* _DATA EXTRACTS_:
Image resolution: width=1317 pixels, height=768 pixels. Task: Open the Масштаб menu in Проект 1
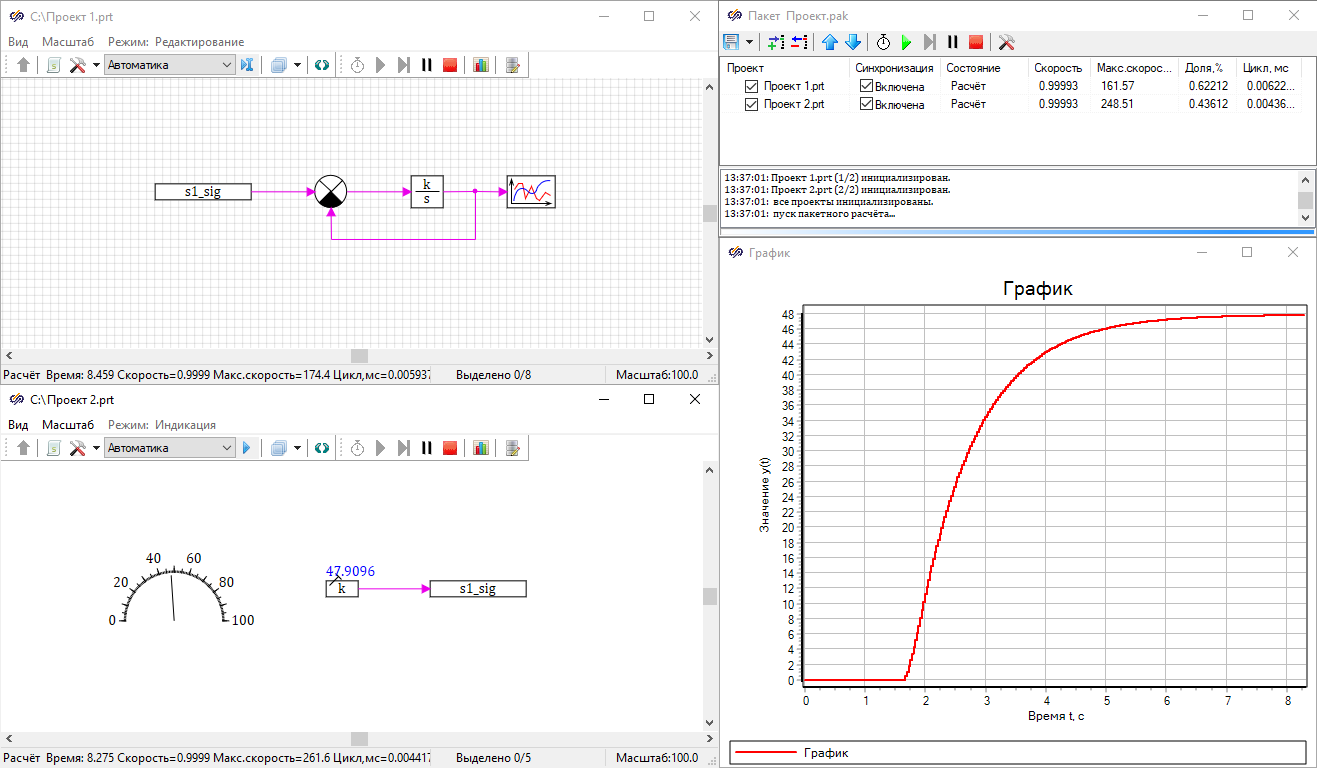point(68,42)
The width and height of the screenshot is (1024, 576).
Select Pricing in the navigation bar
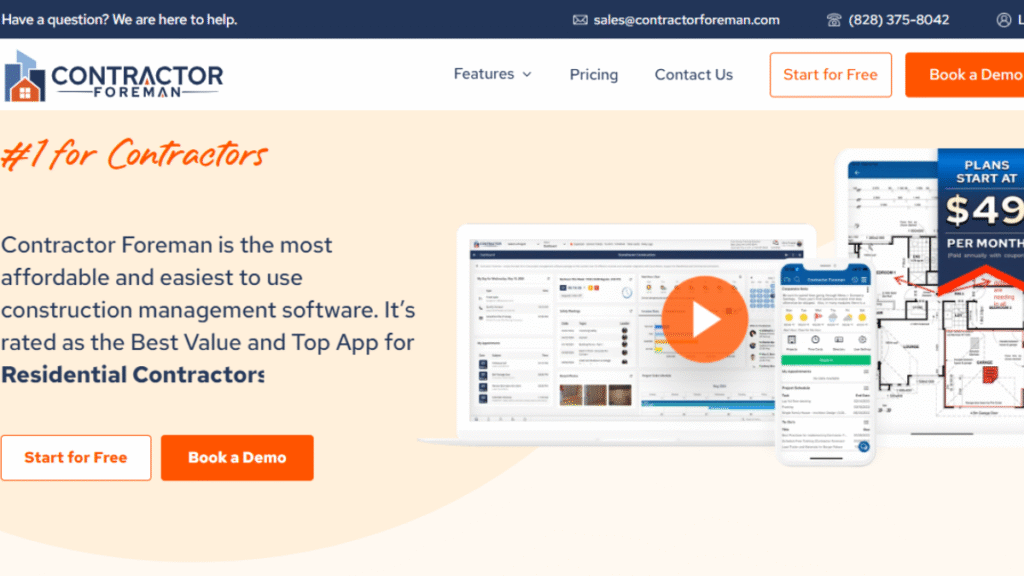click(593, 74)
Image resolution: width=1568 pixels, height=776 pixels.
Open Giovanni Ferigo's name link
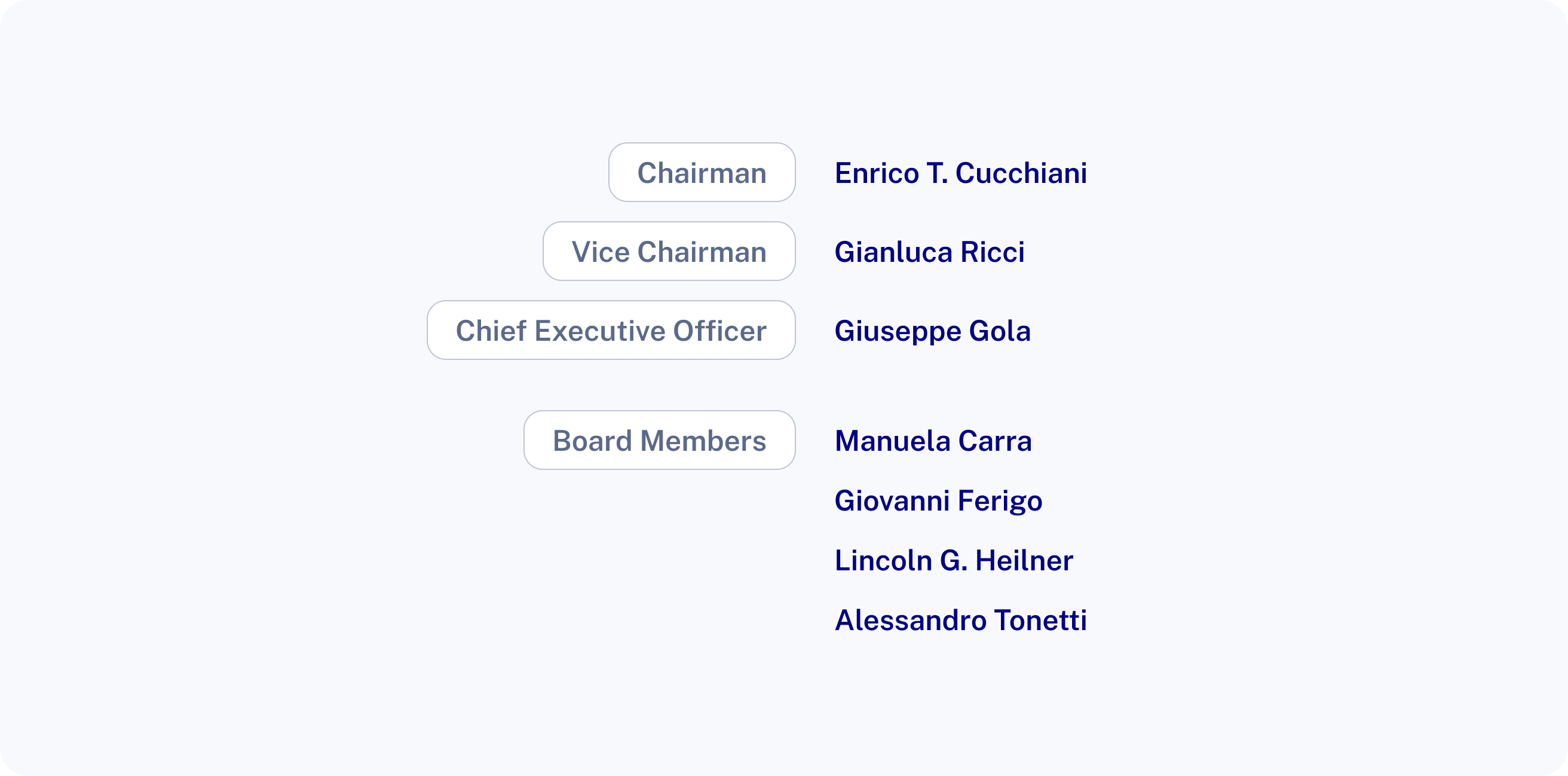[938, 500]
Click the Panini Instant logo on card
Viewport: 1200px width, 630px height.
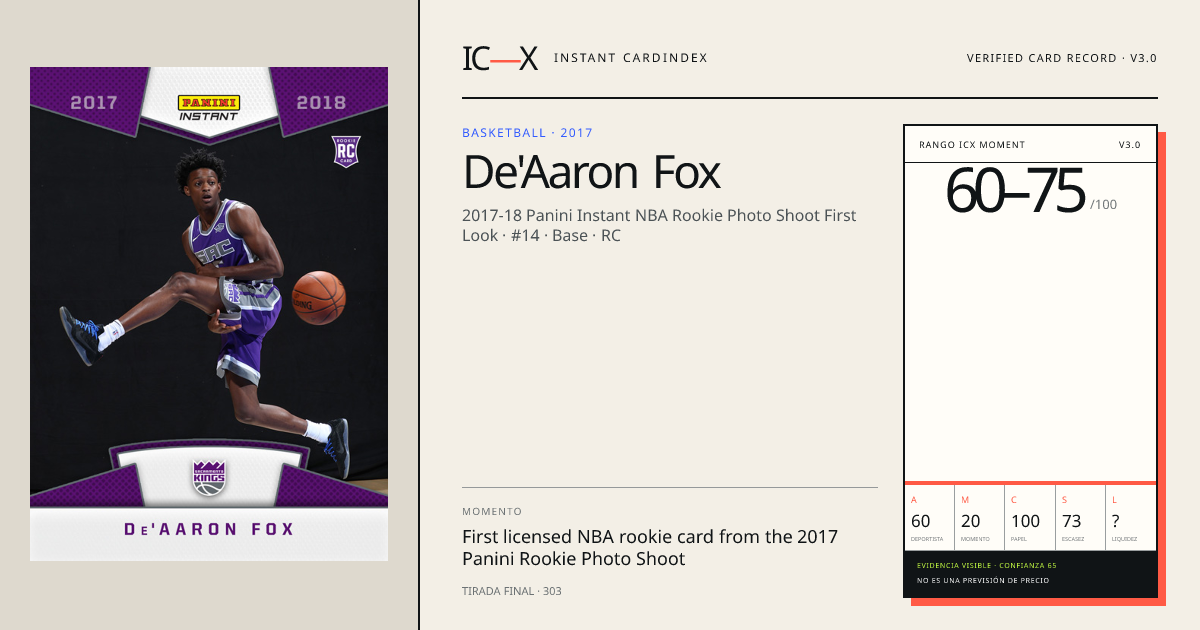point(209,108)
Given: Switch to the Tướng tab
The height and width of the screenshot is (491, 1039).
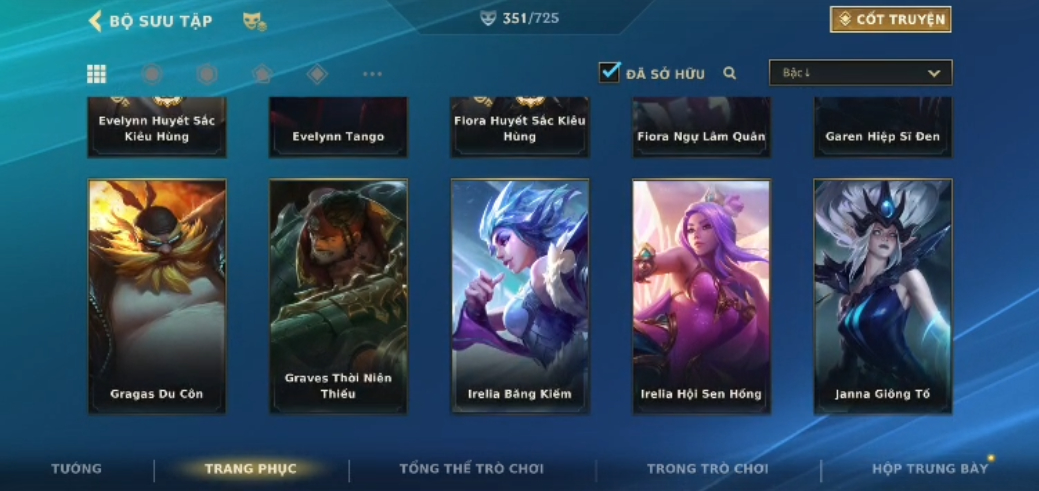Looking at the screenshot, I should coord(77,468).
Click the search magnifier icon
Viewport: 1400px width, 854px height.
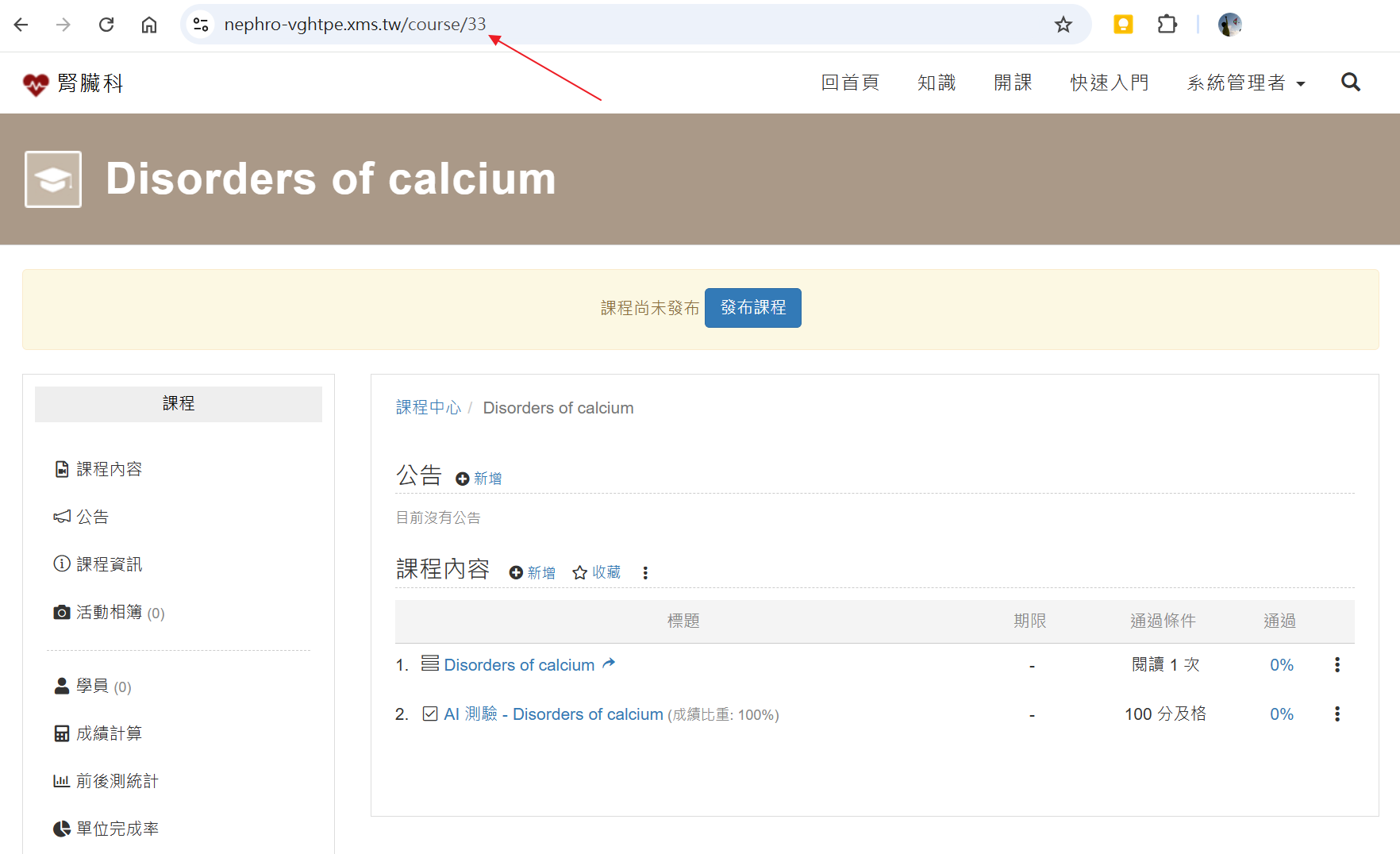(1350, 83)
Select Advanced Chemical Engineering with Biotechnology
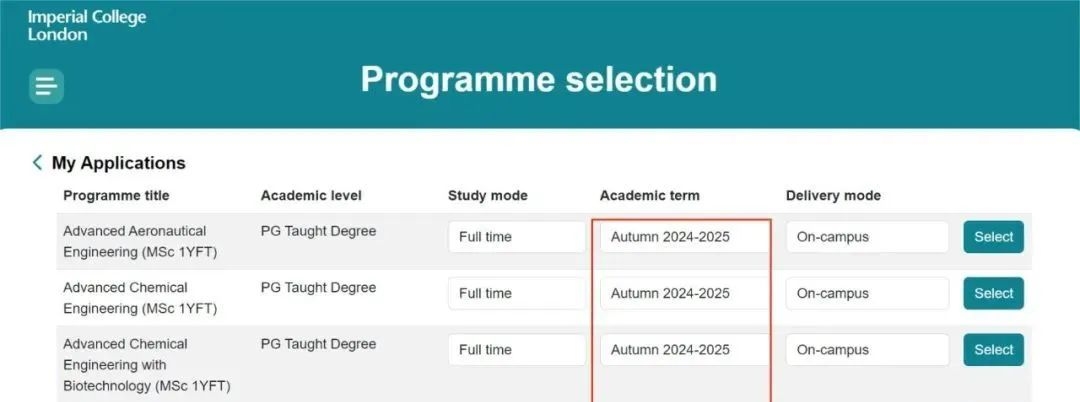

* _ACTIVITY_: Set down every entry exactly as it appears, but skip the pictures.

* _EXPECTED ANSWER_:
Image resolution: width=1317 pixels, height=768 pixels. Task: Open the Масштаб menu in Проект 1
point(68,42)
The width and height of the screenshot is (1024, 576).
Select Pricing in the navigation bar
click(593, 74)
Image resolution: width=1568 pixels, height=776 pixels.
Open Giovanni Ferigo's name link
[938, 500]
Click the Panini Instant logo on card
Viewport: 1200px width, 630px height.
point(209,108)
Given: Switch to the Tướng tab
The height and width of the screenshot is (491, 1039).
Looking at the screenshot, I should coord(77,468).
Click the search magnifier icon
Viewport: 1400px width, 854px height.
(1350, 83)
Select Advanced Chemical Engineering with Biotechnology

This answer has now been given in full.